El referendo para validar la nueva Constitución de la República de Cuba celebrado este domingo 24 de febrero, día profundamente patriótico, contó con una masiva participación popular.

Por doquier podía constatarse el espíritu de alegría y determinación de los ciudadanos de ir a refrendar la nueva Carta Magna, y con ello además mostrar el respaldo al proyecto de actualización del modelo económico y socialista que construye la Isla.

Las autoridades electorales anunciaron al término del sufragio (efectuado con el conteo de votos, públicamente, y con total transparencia) que las cifras oficiales se darían a conocer en el transcurso de este lunes. Pero a decir de los miles de encuestados durante el proceso todo indicaba que esta tendría el respaldo de la inmensa mayoría de los ciudadanos, quienes además tuvieron un rol preponderante en su concreción.

En las calles podían apreciarse importantes comentarios entre las personas que se disponían acudir a los Colegios Electorales a brindar su voto. Estos hacían referencia a los avances del documento en materia económica, política y social con respecto al anterior, añadiendo que de manera justa y precisa tenía en cuenta la situación actual del país y también del contexto internacional.

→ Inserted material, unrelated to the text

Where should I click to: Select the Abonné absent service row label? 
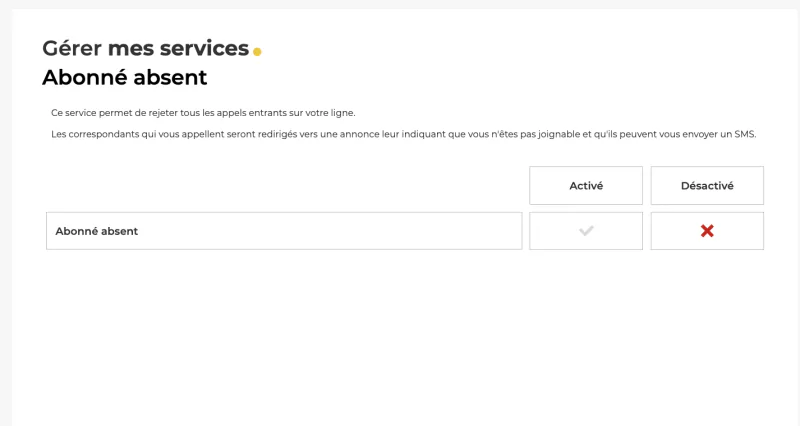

Este plebiscito resulta sin dudas un Sí por Cuba, por la Revolución e independencia de la Patria. Y constituye un ejercicio de reafirmación de la salvaguarda de las conquistas obtenidas a partir del Primero de Enero de 1959, demostrando además la confianza en el futuro depositada por la inmensa mayoría de la población de la Mayor de las Antillas. 

Niños, adolescentes y jóvenes custodiaron las urnas. Ellos, continuadores del legado de la generación del centenario y de las gloriosas gestas por la soberanía desarrolladas durante más de cien años, estuvieron presentes apoyando y supervisando cada paso del escrutinio. Muchos de esos pinos nuevos- como les denominase el apóstol José Martí- votaban por vez primera al cumplir la edad requerida y estar aptos jurídicamente para participar como electores en el proceso.

En cada barrio, comunidad y asentamiento del territorio nacional podía palparse la inquebrantable determinación de la población por aprobar esta Constitución que rectorará el quehacer de la sociedad dejando explícitamente estampado los derechos y deberes de los ciudadanos, y también de cada una de las estructuras del Estado cubano.

Una vez más, el alto nivel de consciencia ciudadana de los compatriotas de esta tierra estuvo presente en el escrutinio. Y el día fue notorio también por haber devenido en profundo homenaje a la memoria imperecedera del Comandante en Jefe Fidel Castro, quien advirtió en su concepto de Revolución que era preciso cambiar todo lo que debía ser cambiado con sentido del deber, responsabilidad, honestidad, espíritu de unidad y solidaridad, contemplando otros principios que él legó con su ejemplo y digno accionar, a las presentes y futuras generaciones.

El pensamiento de Fidel y Martí están plenamente identificados en este proceso revelador de la vigencia de las ideas de estos gigantes de América.

Y a pesar de las dificultades generadas por el criminal bloqueo, asedio económico y financiero de Estados Unidos contra esta Patria de titanes, los cubanos no defraudarán jamás a sus próceres que ofrendaron sus vidas por liberar a Cuba e impedir que resulte colonia o traspatio de potencia extranjera, alguna. Y ese principio inalienable de la Revolución queda fehacientemente reflejado en la histórica y avanzada Carta Magna de la República.